Stored items:
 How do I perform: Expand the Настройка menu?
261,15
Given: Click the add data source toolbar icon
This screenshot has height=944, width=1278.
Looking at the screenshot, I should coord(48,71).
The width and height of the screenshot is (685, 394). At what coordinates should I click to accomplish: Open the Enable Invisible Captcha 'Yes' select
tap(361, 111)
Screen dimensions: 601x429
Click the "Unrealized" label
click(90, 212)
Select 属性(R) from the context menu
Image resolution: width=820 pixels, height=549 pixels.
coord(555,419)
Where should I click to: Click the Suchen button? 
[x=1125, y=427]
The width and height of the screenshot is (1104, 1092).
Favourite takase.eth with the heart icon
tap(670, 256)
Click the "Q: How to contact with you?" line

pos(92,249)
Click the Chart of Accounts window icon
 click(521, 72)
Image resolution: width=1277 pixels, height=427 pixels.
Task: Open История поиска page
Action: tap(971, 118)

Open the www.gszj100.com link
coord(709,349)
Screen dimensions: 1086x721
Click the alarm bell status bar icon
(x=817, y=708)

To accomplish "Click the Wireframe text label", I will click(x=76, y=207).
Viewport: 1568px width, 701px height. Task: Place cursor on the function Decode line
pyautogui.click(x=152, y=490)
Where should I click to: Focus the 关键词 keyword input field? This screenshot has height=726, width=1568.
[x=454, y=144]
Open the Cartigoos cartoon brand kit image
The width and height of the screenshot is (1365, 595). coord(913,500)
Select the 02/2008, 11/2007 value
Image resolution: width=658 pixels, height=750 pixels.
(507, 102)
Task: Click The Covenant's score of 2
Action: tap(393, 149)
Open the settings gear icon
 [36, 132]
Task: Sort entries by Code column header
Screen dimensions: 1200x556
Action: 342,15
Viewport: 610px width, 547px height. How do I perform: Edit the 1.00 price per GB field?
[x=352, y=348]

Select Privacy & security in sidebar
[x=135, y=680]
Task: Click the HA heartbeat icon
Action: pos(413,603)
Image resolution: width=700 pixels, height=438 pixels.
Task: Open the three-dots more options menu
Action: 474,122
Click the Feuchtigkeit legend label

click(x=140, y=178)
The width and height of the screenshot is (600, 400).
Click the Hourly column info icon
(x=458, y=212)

WORK REQUIRED: Every line of the data above belongs in the answer, unchanged.

RESULT BELOW:
 How do I perform: Expand the Настройка menu?
261,15
Given: Click the add data source toolbar icon
This screenshot has height=944, width=1278.
Looking at the screenshot, I should coord(48,71).
The width and height of the screenshot is (685, 394). At what coordinates should I click to accomplish: Open the Enable Invisible Captcha 'Yes' select
tap(361, 111)
Screen dimensions: 601x429
Click the "Unrealized" label
click(90, 212)
Select 属性(R) from the context menu
Image resolution: width=820 pixels, height=549 pixels.
coord(555,419)
Where should I click to: Click the Suchen button? 
[x=1125, y=427]
The width and height of the screenshot is (1104, 1092).
Favourite takase.eth with the heart icon
tap(670, 256)
Click the "Q: How to contact with you?" line

pos(92,249)
Click the Chart of Accounts window icon
 click(521, 72)
Image resolution: width=1277 pixels, height=427 pixels.
Task: Open История поиска page
Action: tap(971, 118)

Open the www.gszj100.com link
coord(709,349)
Screen dimensions: 1086x721
Click the alarm bell status bar icon
(x=817, y=708)

To accomplish "Click the Wireframe text label", I will click(x=76, y=207).
Viewport: 1568px width, 701px height. Task: Place cursor on the function Decode line
pyautogui.click(x=152, y=490)
Where should I click to: Focus the 关键词 keyword input field? This screenshot has height=726, width=1568.
[x=454, y=144]
Open the Cartigoos cartoon brand kit image
The width and height of the screenshot is (1365, 595). coord(913,500)
Select the 02/2008, 11/2007 value
Image resolution: width=658 pixels, height=750 pixels.
(507, 102)
Task: Click The Covenant's score of 2
Action: tap(393, 149)
Open the settings gear icon
 [36, 132]
Task: Sort entries by Code column header
Screen dimensions: 1200x556
Action: 342,15
Viewport: 610px width, 547px height. How do I perform: Edit the 1.00 price per GB field?
[x=352, y=348]

Select Privacy & security in sidebar
[x=135, y=680]
Task: Click the HA heartbeat icon
Action: pos(413,603)
Image resolution: width=700 pixels, height=438 pixels.
Task: Open the three-dots more options menu
Action: 474,122
Click the Feuchtigkeit legend label

click(x=140, y=178)
The width and height of the screenshot is (600, 400).
Click the Hourly column info icon
(x=458, y=212)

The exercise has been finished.